Well-publicised comments from a former researcher at CERN show the barriers and prejudice women still faceby Philip Ball / April 8, 2019 / Leave a comment
The award of last year’s Nobel prize in physics to Donna Strickland of the University of Waterloo in Canada for her work on laser science was a reminder that physics, even more than most other sciences, has a gender problem. Strickland was only the third woman to receive a physics Nobel, after Marie Curie in 1903 and nuclear scientist Maria Goeppert Mayer in 1963.
There is clear evidence that female scientists face all kinds of barriers in science. According to the US National Science Foundation, although women earn about half the doctorates in science and engineering in the United States, only about one in five full science professors, and one in 20 full engineering professors, are female. And on average, they earn just 82 per cent of what their male counterparts make. Half of the women questioned in a survey by the American Association for the Advancement of Science in 2010 said they had encountered gender bias. As for harassment, frankly I don’t need statistics; I have heard enough personal testimonies to know it is still rife.
Astronomer Jocelyn Bell Burnell has said that whistles and catcalls were routine for a woman in physics when she was doing the work for which she was notoriously overlooked by the Nobel committee. She discovered the neuron stars called pulsars while working under the supervision of Antony Hewish at Cambridge in 1967, but only Hewish (along with astronomer Martin Ryle) got the 1974 physics prize. (It’s less well known that Marie Curie was included in 1903 only because her husband Pierre, with whom she shared the prize, insisted.)
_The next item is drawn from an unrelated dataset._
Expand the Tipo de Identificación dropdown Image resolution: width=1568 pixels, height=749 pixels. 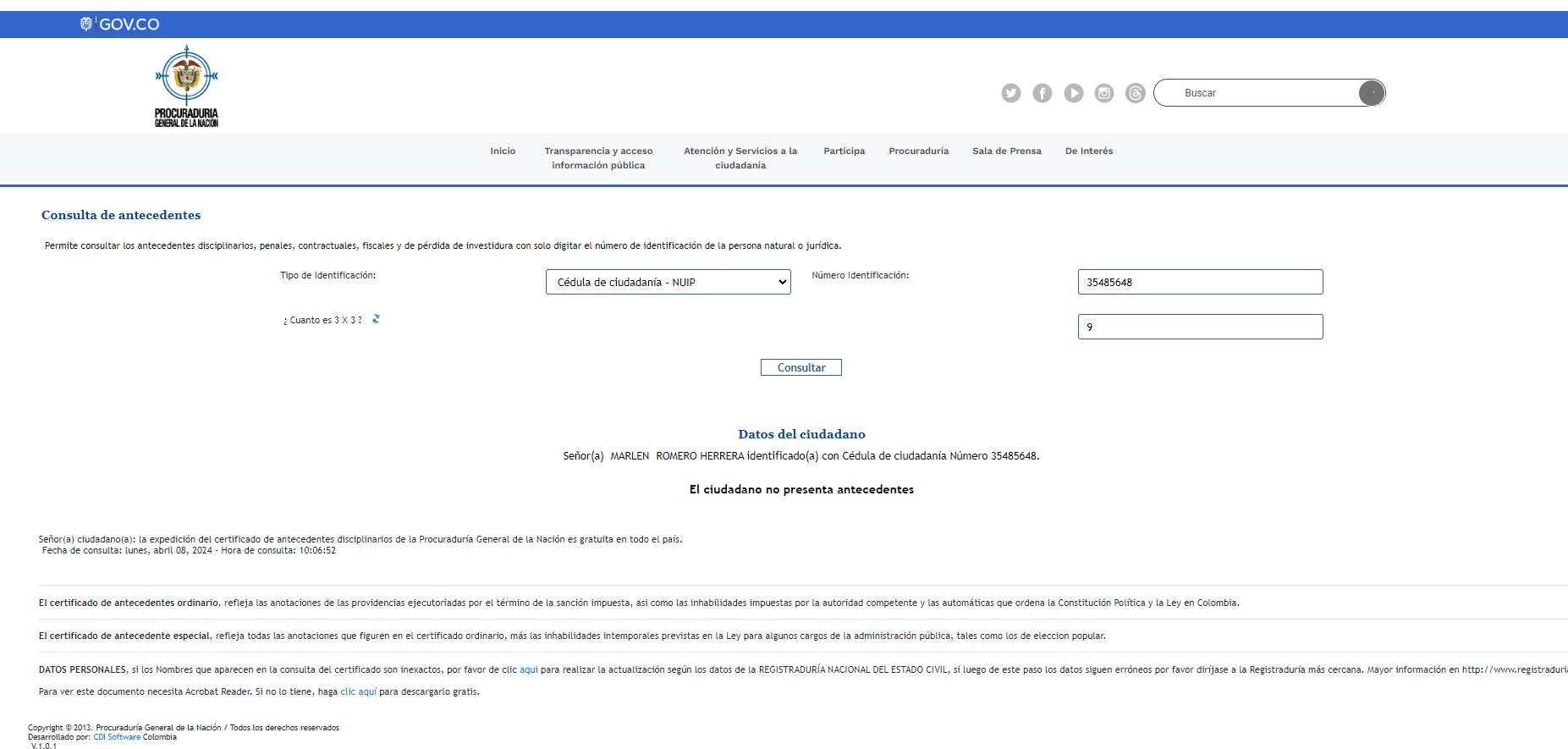[x=668, y=282]
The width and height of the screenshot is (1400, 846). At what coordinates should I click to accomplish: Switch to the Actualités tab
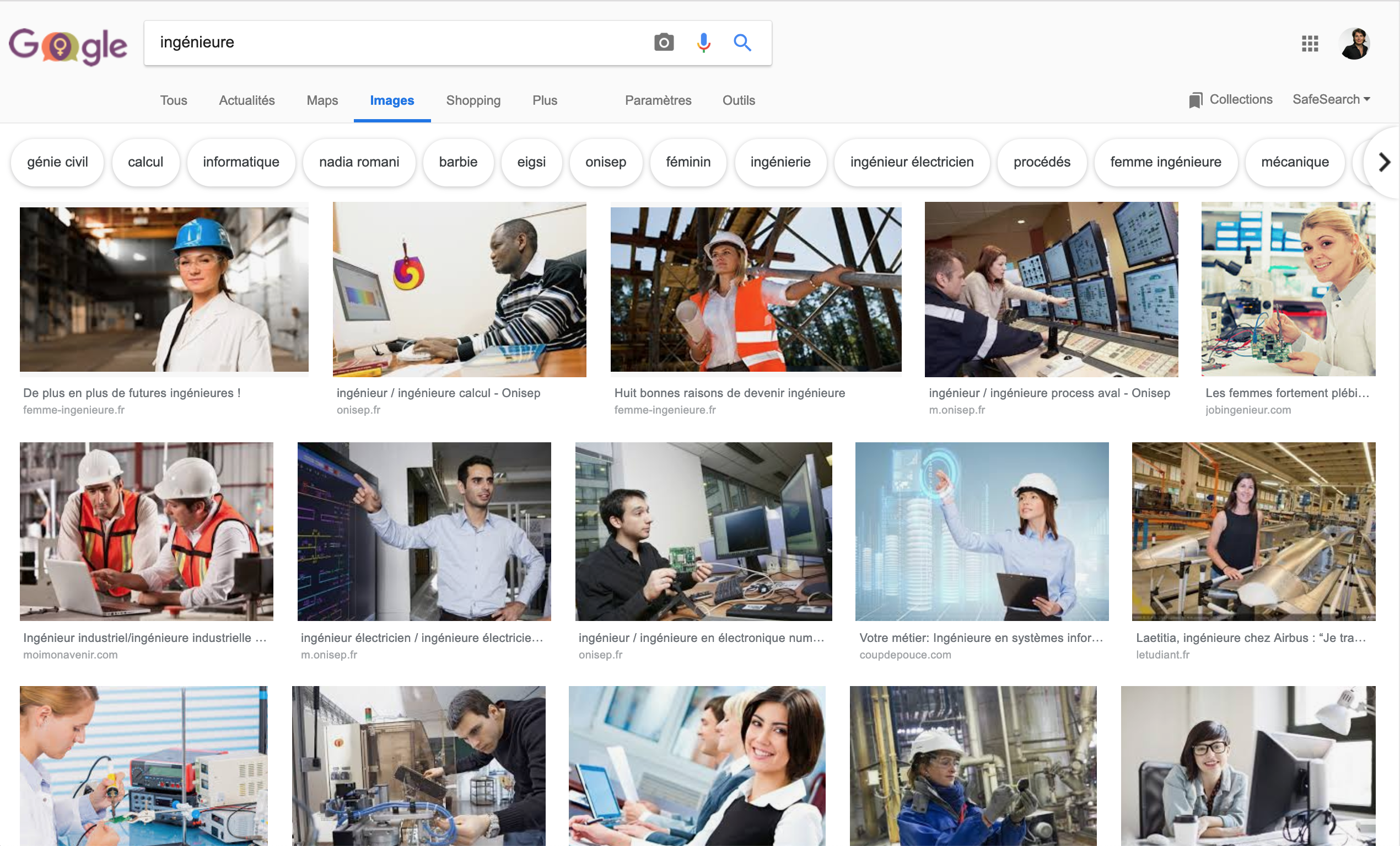tap(246, 100)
Against this backdrop, the remarks made last year at the particle-physics centre CERN by physicist Alessandro Strumia sounded antediluvian. Speaking at an event on gender issues in physics in September, Strumia claimed that women were under-represented in physics by choice, that they were simply not as good at it as the best of the men, and that they are sometimes promoted or hired over men with better credentials. Physics, said Strumia, was “invented and built by men, not by invitation.” The episode showed that there are still scientists in male-dominated disciplines who actively resent and resist efforts to give women parity—and that…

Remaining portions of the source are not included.